Aim of the exercise:
Reproduce the data in its entirety, exactly as supplied.

Available data:
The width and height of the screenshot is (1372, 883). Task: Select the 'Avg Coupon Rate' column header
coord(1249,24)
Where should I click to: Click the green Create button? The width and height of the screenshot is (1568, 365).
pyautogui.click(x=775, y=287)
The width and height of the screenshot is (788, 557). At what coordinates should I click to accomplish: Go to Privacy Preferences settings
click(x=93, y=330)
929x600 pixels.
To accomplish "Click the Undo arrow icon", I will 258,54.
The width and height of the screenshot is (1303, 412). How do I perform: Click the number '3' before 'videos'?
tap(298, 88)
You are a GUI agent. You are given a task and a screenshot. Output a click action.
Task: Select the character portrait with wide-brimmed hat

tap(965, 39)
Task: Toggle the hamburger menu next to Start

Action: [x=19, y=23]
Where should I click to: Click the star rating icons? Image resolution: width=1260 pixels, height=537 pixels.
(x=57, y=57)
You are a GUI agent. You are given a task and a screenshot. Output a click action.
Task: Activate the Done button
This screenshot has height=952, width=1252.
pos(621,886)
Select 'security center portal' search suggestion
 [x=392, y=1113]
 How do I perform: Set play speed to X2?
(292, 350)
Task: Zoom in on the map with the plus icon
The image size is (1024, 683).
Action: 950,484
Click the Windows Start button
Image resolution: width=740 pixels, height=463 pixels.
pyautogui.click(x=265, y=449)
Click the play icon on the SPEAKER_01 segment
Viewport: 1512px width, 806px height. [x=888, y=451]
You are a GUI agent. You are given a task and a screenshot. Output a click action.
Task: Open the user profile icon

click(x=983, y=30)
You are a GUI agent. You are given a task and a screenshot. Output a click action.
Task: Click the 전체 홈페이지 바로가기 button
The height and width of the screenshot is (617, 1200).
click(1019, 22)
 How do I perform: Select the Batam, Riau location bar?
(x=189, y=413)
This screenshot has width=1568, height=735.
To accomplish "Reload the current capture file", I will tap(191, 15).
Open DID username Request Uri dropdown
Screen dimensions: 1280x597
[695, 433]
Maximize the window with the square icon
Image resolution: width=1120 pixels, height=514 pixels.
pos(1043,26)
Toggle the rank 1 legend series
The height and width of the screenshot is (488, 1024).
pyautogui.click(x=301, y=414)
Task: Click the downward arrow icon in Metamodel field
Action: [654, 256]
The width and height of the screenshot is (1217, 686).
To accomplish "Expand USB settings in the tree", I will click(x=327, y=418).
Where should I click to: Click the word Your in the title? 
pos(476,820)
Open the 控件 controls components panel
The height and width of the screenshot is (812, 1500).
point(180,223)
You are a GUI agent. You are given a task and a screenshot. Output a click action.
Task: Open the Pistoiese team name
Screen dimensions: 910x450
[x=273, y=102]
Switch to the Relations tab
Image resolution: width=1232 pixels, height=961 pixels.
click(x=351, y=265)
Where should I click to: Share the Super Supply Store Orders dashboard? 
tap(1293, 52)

Reply:
The width and height of the screenshot is (1372, 883). Task: Select the 'Avg Coupon Rate' column header
coord(1249,24)
Where should I click to: Click the green Create button? The width and height of the screenshot is (1568, 365).
pyautogui.click(x=775, y=287)
The width and height of the screenshot is (788, 557). At what coordinates should I click to accomplish: Go to Privacy Preferences settings
click(x=93, y=330)
929x600 pixels.
To accomplish "Click the Undo arrow icon", I will 258,54.
The width and height of the screenshot is (1303, 412). How do I perform: Click the number '3' before 'videos'?
tap(298, 88)
You are a GUI agent. You are given a task and a screenshot. Output a click action.
Task: Select the character portrait with wide-brimmed hat

tap(965, 39)
Task: Toggle the hamburger menu next to Start

Action: [x=19, y=23]
Where should I click to: Click the star rating icons? Image resolution: width=1260 pixels, height=537 pixels.
(x=57, y=57)
You are a GUI agent. You are given a task and a screenshot. Output a click action.
Task: Activate the Done button
This screenshot has height=952, width=1252.
pos(621,886)
Select 'security center portal' search suggestion
 [x=392, y=1113]
 How do I perform: Set play speed to X2?
(292, 350)
Task: Zoom in on the map with the plus icon
The image size is (1024, 683).
Action: 950,484
Click the Windows Start button
Image resolution: width=740 pixels, height=463 pixels.
pyautogui.click(x=265, y=449)
Click the play icon on the SPEAKER_01 segment
Viewport: 1512px width, 806px height. [x=888, y=451]
You are a GUI agent. You are given a task and a screenshot. Output a click action.
Task: Open the user profile icon

click(x=983, y=30)
You are a GUI agent. You are given a task and a screenshot. Output a click action.
Task: Click the 전체 홈페이지 바로가기 button
The height and width of the screenshot is (617, 1200).
click(1019, 22)
 How do I perform: Select the Batam, Riau location bar?
(x=189, y=413)
This screenshot has width=1568, height=735.
To accomplish "Reload the current capture file", I will tap(191, 15).
Open DID username Request Uri dropdown
Screen dimensions: 1280x597
[695, 433]
Maximize the window with the square icon
Image resolution: width=1120 pixels, height=514 pixels.
pos(1043,26)
Toggle the rank 1 legend series
The height and width of the screenshot is (488, 1024).
pyautogui.click(x=301, y=414)
Task: Click the downward arrow icon in Metamodel field
Action: [654, 256]
The width and height of the screenshot is (1217, 686).
To accomplish "Expand USB settings in the tree", I will click(x=327, y=418).
Where should I click to: Click the word Your in the title? 
pos(476,820)
Open the 控件 controls components panel
The height and width of the screenshot is (812, 1500).
point(180,223)
You are a GUI agent. You are given a task and a screenshot. Output a click action.
Task: Open the Pistoiese team name
Screen dimensions: 910x450
[x=273, y=102]
Switch to the Relations tab
Image resolution: width=1232 pixels, height=961 pixels.
click(x=351, y=265)
Where should I click to: Share the Super Supply Store Orders dashboard? 
tap(1293, 52)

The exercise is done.